What is expected: The result should be every line in the data below that carries the string "link".
====== Provided records ======
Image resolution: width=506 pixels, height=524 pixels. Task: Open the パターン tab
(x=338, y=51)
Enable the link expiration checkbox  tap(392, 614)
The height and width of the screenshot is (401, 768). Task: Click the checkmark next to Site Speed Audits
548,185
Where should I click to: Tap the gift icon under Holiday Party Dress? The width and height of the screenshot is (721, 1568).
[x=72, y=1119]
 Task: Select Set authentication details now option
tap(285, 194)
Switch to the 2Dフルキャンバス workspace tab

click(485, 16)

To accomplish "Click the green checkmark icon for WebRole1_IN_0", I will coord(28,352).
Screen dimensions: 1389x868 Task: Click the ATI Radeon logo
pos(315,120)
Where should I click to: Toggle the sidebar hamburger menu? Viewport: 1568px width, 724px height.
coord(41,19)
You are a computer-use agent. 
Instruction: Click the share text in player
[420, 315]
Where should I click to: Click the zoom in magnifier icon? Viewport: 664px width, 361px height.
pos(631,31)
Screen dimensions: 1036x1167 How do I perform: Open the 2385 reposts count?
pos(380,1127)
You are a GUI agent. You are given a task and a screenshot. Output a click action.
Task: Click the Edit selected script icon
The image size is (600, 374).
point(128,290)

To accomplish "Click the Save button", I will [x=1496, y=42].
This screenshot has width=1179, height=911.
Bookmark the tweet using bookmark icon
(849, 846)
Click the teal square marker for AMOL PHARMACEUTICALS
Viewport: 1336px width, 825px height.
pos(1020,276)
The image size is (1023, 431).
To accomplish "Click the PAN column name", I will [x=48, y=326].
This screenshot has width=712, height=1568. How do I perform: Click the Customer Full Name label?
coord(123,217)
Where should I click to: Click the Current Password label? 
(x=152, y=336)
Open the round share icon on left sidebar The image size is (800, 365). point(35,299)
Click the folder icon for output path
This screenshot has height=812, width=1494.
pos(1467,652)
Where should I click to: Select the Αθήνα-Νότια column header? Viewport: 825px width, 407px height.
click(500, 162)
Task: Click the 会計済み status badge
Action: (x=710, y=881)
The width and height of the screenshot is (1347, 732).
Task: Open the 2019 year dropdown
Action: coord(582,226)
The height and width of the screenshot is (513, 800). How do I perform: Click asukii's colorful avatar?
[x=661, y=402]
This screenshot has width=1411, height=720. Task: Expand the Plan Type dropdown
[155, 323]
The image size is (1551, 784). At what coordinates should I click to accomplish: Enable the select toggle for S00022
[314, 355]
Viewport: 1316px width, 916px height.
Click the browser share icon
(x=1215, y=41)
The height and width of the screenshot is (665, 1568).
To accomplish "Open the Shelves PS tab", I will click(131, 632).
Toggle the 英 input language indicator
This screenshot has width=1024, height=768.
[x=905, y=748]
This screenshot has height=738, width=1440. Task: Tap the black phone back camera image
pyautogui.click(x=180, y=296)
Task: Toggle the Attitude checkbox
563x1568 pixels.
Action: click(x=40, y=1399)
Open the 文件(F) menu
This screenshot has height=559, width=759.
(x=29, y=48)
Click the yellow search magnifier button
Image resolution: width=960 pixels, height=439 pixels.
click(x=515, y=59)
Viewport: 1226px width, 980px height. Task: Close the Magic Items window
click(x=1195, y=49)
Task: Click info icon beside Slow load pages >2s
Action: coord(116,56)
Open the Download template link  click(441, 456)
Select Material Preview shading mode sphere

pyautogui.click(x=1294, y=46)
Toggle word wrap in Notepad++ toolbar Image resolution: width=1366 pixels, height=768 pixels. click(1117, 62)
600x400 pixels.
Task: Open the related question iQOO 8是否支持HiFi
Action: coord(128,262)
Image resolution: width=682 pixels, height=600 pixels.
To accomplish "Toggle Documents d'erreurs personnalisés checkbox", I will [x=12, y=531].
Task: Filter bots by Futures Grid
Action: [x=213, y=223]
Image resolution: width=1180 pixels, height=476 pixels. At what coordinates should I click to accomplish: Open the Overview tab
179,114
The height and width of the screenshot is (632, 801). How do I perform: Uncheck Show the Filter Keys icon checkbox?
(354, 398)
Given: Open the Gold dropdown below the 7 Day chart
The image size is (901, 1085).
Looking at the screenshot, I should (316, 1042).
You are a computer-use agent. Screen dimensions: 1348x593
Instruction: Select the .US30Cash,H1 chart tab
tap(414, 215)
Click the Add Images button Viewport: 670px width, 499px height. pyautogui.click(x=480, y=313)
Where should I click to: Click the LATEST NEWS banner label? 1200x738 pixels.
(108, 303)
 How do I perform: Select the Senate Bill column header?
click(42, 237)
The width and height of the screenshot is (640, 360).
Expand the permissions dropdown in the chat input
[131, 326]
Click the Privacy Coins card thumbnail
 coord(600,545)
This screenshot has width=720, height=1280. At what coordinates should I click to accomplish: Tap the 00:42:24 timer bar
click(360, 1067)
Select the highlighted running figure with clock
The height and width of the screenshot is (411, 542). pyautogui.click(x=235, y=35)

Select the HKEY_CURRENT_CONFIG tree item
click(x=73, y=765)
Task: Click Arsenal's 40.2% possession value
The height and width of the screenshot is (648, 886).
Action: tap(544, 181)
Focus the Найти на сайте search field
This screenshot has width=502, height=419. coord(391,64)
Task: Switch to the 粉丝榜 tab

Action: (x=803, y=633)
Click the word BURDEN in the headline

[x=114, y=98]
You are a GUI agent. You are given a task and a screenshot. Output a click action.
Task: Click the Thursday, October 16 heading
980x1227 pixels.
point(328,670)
======
Answer to the problem:
Enable the link expiration checkbox  tap(392, 614)
Open the Download template link  click(441, 456)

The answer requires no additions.